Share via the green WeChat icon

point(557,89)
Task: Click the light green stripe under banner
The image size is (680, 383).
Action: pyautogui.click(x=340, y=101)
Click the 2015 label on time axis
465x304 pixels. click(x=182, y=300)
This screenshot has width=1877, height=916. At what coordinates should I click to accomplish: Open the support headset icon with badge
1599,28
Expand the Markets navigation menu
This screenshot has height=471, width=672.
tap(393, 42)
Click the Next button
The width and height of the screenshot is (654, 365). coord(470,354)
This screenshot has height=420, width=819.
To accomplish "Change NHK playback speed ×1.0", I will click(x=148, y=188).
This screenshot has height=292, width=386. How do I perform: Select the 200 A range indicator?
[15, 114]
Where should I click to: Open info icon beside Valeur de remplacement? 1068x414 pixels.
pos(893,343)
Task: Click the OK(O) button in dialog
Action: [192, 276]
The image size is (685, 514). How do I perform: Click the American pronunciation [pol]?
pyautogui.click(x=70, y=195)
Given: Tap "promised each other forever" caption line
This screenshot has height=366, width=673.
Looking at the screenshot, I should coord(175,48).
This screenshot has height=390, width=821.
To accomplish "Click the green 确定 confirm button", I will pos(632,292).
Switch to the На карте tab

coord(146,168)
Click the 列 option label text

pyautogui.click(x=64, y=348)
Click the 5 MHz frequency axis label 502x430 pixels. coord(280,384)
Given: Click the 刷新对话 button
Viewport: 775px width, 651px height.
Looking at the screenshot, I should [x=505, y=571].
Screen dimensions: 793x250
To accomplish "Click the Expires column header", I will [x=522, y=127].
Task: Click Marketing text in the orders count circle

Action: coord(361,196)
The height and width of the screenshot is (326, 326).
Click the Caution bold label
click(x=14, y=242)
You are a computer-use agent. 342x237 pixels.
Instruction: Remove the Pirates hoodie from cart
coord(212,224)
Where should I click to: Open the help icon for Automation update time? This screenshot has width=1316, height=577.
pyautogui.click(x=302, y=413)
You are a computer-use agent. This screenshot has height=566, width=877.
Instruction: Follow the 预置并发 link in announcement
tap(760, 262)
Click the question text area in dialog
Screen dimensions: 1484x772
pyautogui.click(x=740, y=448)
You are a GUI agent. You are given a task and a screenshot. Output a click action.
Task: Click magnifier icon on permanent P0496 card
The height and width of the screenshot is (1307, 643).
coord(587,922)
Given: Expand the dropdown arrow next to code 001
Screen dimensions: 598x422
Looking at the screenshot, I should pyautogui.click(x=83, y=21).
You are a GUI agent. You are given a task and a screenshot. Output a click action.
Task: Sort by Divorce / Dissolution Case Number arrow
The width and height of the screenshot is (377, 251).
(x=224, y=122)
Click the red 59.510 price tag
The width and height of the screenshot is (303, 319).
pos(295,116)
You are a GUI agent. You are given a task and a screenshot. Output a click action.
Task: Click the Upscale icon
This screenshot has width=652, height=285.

What is needed: The full listing is to be copied verbatim.

Reply to the task:
Share via the green WeChat icon

point(557,89)
Task: Click the light green stripe under banner
The image size is (680, 383).
Action: pyautogui.click(x=340, y=101)
Click the 2015 label on time axis
465x304 pixels. click(x=182, y=300)
This screenshot has width=1877, height=916. At what coordinates should I click to accomplish: Open the support headset icon with badge
1599,28
Expand the Markets navigation menu
This screenshot has height=471, width=672.
tap(393, 42)
Click the Next button
The width and height of the screenshot is (654, 365). coord(470,354)
This screenshot has height=420, width=819.
To accomplish "Change NHK playback speed ×1.0", I will click(x=148, y=188).
This screenshot has height=292, width=386. How do I perform: Select the 200 A range indicator?
[15, 114]
Where should I click to: Open info icon beside Valeur de remplacement? 1068x414 pixels.
pos(893,343)
Task: Click the OK(O) button in dialog
Action: [192, 276]
The image size is (685, 514). How do I perform: Click the American pronunciation [pol]?
pyautogui.click(x=70, y=195)
Given: Tap "promised each other forever" caption line
This screenshot has height=366, width=673.
Looking at the screenshot, I should coord(175,48).
This screenshot has height=390, width=821.
To accomplish "Click the green 确定 confirm button", I will pos(632,292).
Switch to the На карте tab

coord(146,168)
Click the 列 option label text

pyautogui.click(x=64, y=348)
Click the 5 MHz frequency axis label 502x430 pixels. coord(280,384)
Given: Click the 刷新对话 button
Viewport: 775px width, 651px height.
Looking at the screenshot, I should [x=505, y=571].
Screen dimensions: 793x250
To accomplish "Click the Expires column header", I will [x=522, y=127].
Task: Click Marketing text in the orders count circle

Action: coord(361,196)
The height and width of the screenshot is (326, 326).
Click the Caution bold label
click(x=14, y=242)
You are a computer-use agent. 342x237 pixels.
Instruction: Remove the Pirates hoodie from cart
coord(212,224)
Where should I click to: Open the help icon for Automation update time? This screenshot has width=1316, height=577.
pyautogui.click(x=302, y=413)
You are a computer-use agent. This screenshot has height=566, width=877.
Instruction: Follow the 预置并发 link in announcement
tap(760, 262)
Click the question text area in dialog
Screen dimensions: 1484x772
pyautogui.click(x=740, y=448)
You are a GUI agent. You are given a task and a screenshot. Output a click action.
Task: Click magnifier icon on permanent P0496 card
The height and width of the screenshot is (1307, 643).
coord(587,922)
Given: Expand the dropdown arrow next to code 001
Screen dimensions: 598x422
Looking at the screenshot, I should pyautogui.click(x=83, y=21).
You are a GUI agent. You are given a task and a screenshot. Output a click action.
Task: Sort by Divorce / Dissolution Case Number arrow
The width and height of the screenshot is (377, 251).
(x=224, y=122)
Click the red 59.510 price tag
The width and height of the screenshot is (303, 319).
pos(295,116)
You are a GUI agent. You are given a task and a screenshot. Output a click action.
Task: Click the Upscale icon
This screenshot has width=652, height=285.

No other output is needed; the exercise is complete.